The statistics from last year's fire season are sobering. Nationally, 68,151 fires burned 10.1 million acres and cost more than $1.7 billion in suppression operations. These fires accounted for the loss of roughly 4,600 structures, and most tragically, the lives of 13 wildland firefighters. When it comes to how wildfires are budgeted, we are in a crisis. For more than a decade, as fires have raged across the West, necessary suppression costs associated with these disasters have been seriously under-budgeted.
To make matters worse, the lack of resources to fight the worst of our annual fires has forced land management agencies to engage in so-called "fire borrowing" that results in less resources for the very activities that can prevent the large, devastating fires from happening in the first place.
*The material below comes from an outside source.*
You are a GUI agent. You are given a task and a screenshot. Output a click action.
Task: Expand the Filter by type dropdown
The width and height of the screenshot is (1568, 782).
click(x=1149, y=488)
When the Forest Service is forced to "borrow" funds to fight fires, they are actually borrowing against Idaho jobs and recreational opportunities. Fire borrowing results in less timber, jobs and access.
Less work in the woods means this harmful fire cycle is only going to get worse. The only thing worse than fire borrowing for work in our forests that improves the health of our forests and enables recreational activities on our public lands is fire itself.
While lawmakers on both sides of the aisle and in both Houses of Congress are in agreement that a fix to fire borrowing is needed, there are different approaches on a legislative solution. I continue to work with these lawmakers and members across the political and jurisdictional spectrums, to find common ground on a solution that ends fire borrowing for the betterment of Idaho communities.